**Record set**
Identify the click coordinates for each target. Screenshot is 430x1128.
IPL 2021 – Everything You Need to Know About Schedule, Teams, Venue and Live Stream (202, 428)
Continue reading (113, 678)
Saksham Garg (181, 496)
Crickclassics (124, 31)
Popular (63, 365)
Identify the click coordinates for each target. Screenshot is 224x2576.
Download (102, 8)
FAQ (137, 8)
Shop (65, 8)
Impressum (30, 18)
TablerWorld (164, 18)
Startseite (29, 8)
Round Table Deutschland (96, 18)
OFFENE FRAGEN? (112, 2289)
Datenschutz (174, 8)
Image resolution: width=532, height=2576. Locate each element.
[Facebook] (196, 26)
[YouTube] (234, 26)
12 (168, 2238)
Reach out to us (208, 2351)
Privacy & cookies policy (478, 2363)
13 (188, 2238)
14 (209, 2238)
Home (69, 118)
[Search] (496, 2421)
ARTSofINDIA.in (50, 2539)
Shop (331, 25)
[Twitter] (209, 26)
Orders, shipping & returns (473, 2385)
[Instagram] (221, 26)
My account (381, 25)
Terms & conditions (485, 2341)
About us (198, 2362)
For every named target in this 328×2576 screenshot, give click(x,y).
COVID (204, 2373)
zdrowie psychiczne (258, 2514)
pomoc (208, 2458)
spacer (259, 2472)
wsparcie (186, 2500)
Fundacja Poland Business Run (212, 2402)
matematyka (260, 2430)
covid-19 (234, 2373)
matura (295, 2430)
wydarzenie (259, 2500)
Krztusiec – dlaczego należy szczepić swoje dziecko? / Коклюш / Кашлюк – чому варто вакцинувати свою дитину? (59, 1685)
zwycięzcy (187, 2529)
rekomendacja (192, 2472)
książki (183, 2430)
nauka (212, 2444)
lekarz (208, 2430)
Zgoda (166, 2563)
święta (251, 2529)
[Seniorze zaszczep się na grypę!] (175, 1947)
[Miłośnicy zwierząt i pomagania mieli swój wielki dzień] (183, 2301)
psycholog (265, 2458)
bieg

**Exercise goal**
Write out every line of the preceding listing that contains "target".

**Result of the task**
Identify the click coordinates for each target. Screenshot is 430x1128.
Identify the click coordinates for each target. Screenshot is 224x2576.
For every named target in this 328×2576 screenshot, give click(x,y).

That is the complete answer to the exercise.